You can contribute to a 529 account over time, much like a 401(k), or you can front-load one. However, contributions may be subject to the gift taxes (see more below). As an alternative, grandparents can contribute to a 529 account owned by a parent.
Regardless of whose account you contribute to, one set up by you or a parent, contributions are considered gifts. That means taxes may apply if you contribute more than the annual gift-tax exclusion ($15,000 in 2019 per donor per beneficiary).
However, the IRS gives you some wiggle room. It will treat larger contributions, up to $75,000 ($150,000 for couples), as if they were being made over a five-year period. Therefore, you can front-load a 529 account without incurring any gift taxes, as long as no other annual exclusion gifts are made to that individual during the five-year period. For example, you could contribute $50,000, which would be reported as five $10,000 annual gifts. This is a potential way for grandparents to reduce their taxable estate. But should a grandparent pass away during those five years, a portion of the contribution will be included in the donor’s taxable estate.
The various tax implications are another reason why it is beneficial to work a financial adviser when opening a 529 account to help you avoid any pitfalls.
Your 529 plan can affect financial aid
One important thing to be aware of as a grandparent is the impact a 529 account can have on your grandchild’s financial aid eligibility.
The U.S. Department of Education factors in a student’s income and family contributions when determining his or her financial aid eligibility. When a parent owns a 529 account, up to 5.64% of its value counts toward the student’s Expected Family Contribution when filling out the Free Application for Federal Student Aid (FAFSA).
A 529 account owned by a grandparent isn’t reported on the FAFSA form. However, when money is provided from a 529 account by a grandparent, even for qualified expenses, it is reportable as the grandchild’s own income, which will reduce the following year’s financial aid award.
Since a grandparent-owned account doesn’t count toward financial aid until funds are distributed, it may be best to wait to use it until your grandchild’s final year or so of school. If he or she has very little other income, then the funds will only minimally affect financial aid.
Withdrawals are only for qualified higher education expenses
What counts as qualified higher education expenses goes beyond tuition. It includes any mandatory fees, room and board (on and off campus), textbooks, computers and more. You can check with your grandchild’s financial aid office to find out what specifically qualifies.
Although the funds in a 529 account are meant for your grandchild, you retain control over them.

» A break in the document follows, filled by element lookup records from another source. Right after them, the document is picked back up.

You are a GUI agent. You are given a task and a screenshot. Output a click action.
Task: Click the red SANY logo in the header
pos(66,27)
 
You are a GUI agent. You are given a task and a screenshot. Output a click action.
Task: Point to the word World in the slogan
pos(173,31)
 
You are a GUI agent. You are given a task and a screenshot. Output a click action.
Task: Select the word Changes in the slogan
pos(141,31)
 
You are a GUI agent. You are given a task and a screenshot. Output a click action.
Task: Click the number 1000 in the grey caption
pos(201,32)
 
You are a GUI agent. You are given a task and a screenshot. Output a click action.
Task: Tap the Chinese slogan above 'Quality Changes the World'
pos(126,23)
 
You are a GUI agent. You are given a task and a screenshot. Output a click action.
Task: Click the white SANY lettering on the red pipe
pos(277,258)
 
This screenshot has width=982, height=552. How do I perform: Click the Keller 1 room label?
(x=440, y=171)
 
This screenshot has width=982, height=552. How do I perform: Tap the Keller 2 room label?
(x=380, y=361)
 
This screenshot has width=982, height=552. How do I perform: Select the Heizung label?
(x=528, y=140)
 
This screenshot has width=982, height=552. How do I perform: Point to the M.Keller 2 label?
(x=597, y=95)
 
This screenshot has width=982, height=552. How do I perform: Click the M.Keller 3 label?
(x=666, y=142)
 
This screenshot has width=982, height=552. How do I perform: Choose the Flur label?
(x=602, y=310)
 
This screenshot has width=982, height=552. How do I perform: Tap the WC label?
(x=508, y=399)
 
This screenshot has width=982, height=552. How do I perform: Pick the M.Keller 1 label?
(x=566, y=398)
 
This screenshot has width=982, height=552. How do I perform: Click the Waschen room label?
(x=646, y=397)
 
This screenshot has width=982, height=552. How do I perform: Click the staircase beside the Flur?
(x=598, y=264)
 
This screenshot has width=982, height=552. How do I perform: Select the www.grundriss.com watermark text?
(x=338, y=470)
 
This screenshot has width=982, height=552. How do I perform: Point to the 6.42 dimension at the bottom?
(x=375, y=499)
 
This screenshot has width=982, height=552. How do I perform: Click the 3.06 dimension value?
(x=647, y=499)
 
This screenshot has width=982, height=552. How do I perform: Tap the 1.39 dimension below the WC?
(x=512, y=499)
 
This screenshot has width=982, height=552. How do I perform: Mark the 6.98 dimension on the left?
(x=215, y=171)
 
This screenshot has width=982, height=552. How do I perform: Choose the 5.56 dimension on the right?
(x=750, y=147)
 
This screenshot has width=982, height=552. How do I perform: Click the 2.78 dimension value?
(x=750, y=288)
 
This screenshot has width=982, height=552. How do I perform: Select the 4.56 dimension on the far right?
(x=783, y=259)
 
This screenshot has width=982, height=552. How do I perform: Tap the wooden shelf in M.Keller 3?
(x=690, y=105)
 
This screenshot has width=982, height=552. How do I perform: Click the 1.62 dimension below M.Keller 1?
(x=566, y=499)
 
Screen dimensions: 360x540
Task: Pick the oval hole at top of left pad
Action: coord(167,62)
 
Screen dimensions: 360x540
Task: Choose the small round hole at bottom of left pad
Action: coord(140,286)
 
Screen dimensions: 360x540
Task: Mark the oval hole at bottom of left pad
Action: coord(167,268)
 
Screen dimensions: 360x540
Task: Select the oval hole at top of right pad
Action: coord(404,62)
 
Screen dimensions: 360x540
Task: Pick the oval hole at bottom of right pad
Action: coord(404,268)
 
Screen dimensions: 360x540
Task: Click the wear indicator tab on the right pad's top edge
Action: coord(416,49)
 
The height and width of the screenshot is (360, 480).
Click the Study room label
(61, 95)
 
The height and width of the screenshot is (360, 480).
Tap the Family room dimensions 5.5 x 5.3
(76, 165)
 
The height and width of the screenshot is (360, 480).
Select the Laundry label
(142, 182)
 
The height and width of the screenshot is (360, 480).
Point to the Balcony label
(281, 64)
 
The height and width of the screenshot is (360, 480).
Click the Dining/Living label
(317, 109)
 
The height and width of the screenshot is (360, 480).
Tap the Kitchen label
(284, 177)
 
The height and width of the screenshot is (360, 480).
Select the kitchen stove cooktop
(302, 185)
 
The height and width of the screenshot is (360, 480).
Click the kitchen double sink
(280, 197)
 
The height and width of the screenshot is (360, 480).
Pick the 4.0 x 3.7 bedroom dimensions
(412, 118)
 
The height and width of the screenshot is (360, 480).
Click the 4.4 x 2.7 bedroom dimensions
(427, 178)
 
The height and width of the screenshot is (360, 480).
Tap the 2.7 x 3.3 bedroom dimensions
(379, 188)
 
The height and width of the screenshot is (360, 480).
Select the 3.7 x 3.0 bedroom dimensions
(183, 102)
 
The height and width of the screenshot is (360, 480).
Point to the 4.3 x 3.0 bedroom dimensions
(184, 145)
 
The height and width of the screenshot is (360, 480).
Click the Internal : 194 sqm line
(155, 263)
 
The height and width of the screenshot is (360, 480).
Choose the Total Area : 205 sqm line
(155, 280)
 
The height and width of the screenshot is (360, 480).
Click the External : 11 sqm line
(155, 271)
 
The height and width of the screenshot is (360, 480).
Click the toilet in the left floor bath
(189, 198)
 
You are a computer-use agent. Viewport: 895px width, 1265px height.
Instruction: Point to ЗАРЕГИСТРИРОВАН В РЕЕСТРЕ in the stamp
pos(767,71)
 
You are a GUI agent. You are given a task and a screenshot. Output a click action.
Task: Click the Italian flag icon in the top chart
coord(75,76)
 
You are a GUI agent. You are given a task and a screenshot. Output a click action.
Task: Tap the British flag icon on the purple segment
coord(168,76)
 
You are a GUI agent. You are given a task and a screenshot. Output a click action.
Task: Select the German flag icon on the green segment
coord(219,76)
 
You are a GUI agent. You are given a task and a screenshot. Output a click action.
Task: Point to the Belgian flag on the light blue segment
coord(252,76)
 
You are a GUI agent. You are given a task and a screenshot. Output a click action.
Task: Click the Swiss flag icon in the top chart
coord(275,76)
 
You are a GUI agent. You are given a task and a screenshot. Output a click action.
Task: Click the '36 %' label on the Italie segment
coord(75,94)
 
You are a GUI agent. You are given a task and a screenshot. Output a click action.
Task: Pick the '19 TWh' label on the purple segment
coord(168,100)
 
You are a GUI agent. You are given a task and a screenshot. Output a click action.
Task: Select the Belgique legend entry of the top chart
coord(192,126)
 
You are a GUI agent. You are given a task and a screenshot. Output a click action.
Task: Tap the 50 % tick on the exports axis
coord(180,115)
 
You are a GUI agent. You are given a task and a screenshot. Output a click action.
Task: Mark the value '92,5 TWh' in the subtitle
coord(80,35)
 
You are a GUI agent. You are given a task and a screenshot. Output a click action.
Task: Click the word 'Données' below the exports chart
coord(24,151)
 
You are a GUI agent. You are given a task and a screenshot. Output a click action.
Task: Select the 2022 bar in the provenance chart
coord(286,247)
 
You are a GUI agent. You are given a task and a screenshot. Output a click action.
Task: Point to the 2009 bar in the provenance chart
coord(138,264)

You can withdraw money from the account at any time. But doing so could hurt. Any withdrawn earnings on your investments used for nonqualified expenses are subject to a 10% tax penalty on top of ordinary income taxes. You won’t owe income taxes on withdrawals of your contributions, but the IRS may require you to pay back any previously claimed tax deductions.
A common exception is if your grandchild receives a scholarship. You can withdraw funds equal to the scholarship amount awarded for a nonqualified expense and avoid the 10% penalty. The earnings portion of the withdrawal, however, are still also subject to ordinary income taxes.
If your grandchild receives a full-ride scholarship or decides to take a different path, you can still preserve your savings. They can be used for graduate school, or you may change the beneficiary to anyone in your grandchild’s immediate family.
If you find yourself thinking about taking money from your grandchild’s 529 plan, then it’s probably a good time to sit down with a financial adviser who can work with you to come up an alternative financial solution for your needs. Should your financial goals change, he or she can help you appropriately allocate your money to sidestep any unnecessary taxes.
The bottom line
Even with all the 529 plan rules for grandparents, it remains a primary savings vehicle for a grandchild’s education. But families should work together with the guidance of a financial professional. This will help ensure the right plan is in place and the student gets the most out of it.